Der französische Maler, Zeichner und Kupferstecher Nicolas Chaperon lernte die Malerei bei Simon Vouet in Paris und war 1642 bis 1651 im Atelier von Nicolas Poussin in Rom tätig. Chaperon, der kurz nach seiner Rückkehr nach Lyon – er sollte dort das Rathaus ausmalen – überraschend und jung verstarb, kannte also die Werke Raffaels in der Ewigen Stadt aus eigener Anschauung. Mit der vorliegenden umfangreichen Kupferstichserie nach Raffaels Fresken in den Loggien des Vatikan (vgl. Inv-Nr. 70525), aus der wir hier im Hinblick auf den ansteigenden Raffaelkult das Frontipiz wiedergeben, machte sich der Künstler 1649 international bekannt.

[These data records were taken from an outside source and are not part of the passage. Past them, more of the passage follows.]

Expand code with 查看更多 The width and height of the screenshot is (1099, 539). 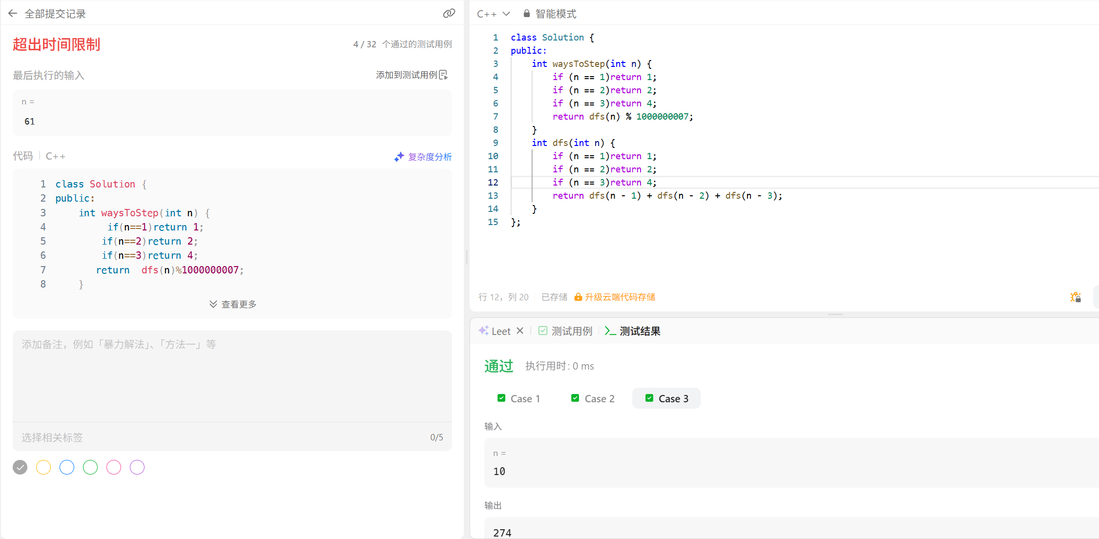pos(233,304)
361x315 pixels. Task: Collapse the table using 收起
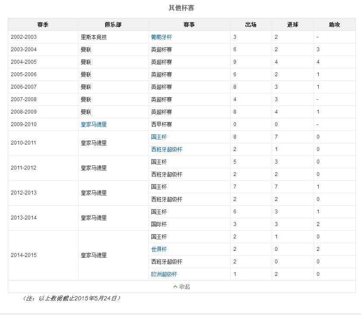(185, 286)
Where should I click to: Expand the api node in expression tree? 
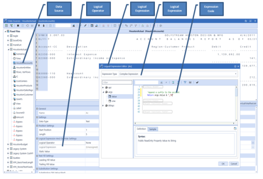103,87
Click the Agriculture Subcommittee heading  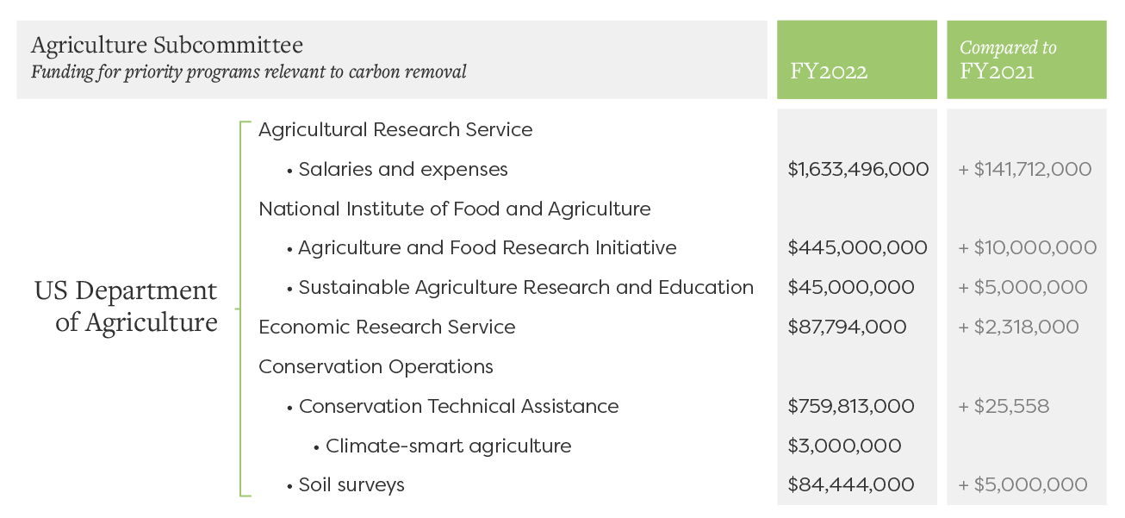click(167, 45)
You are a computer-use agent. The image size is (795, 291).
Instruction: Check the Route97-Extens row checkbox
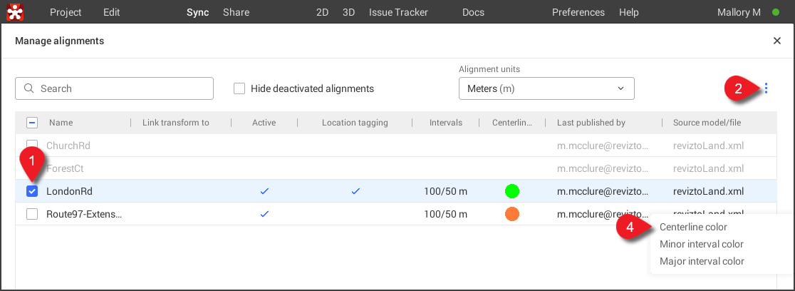point(32,214)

Doch die spätere Rezeption des Künstlers wurde durch die Angriffe Poussins, die dieser in seiner Korrespondenz mit Paul Fréart de Chantelou zum Besten gab, stark überlagert, so dass Chaperon, dessen eigene Gemälde über Jahrhunderte meist als Werke Poussins angesehen wurden, als Künstler erst sehr spät seinen Platz in der französischen Kunstgeschichte fand. (Anm. 1) Poussin beschrieb beispielsweise, dass Chaperon sich weigerte, eine Kopie nach Raffaels Verklärung Christi mit der notwendigen Sorgfalt zuende zu führen.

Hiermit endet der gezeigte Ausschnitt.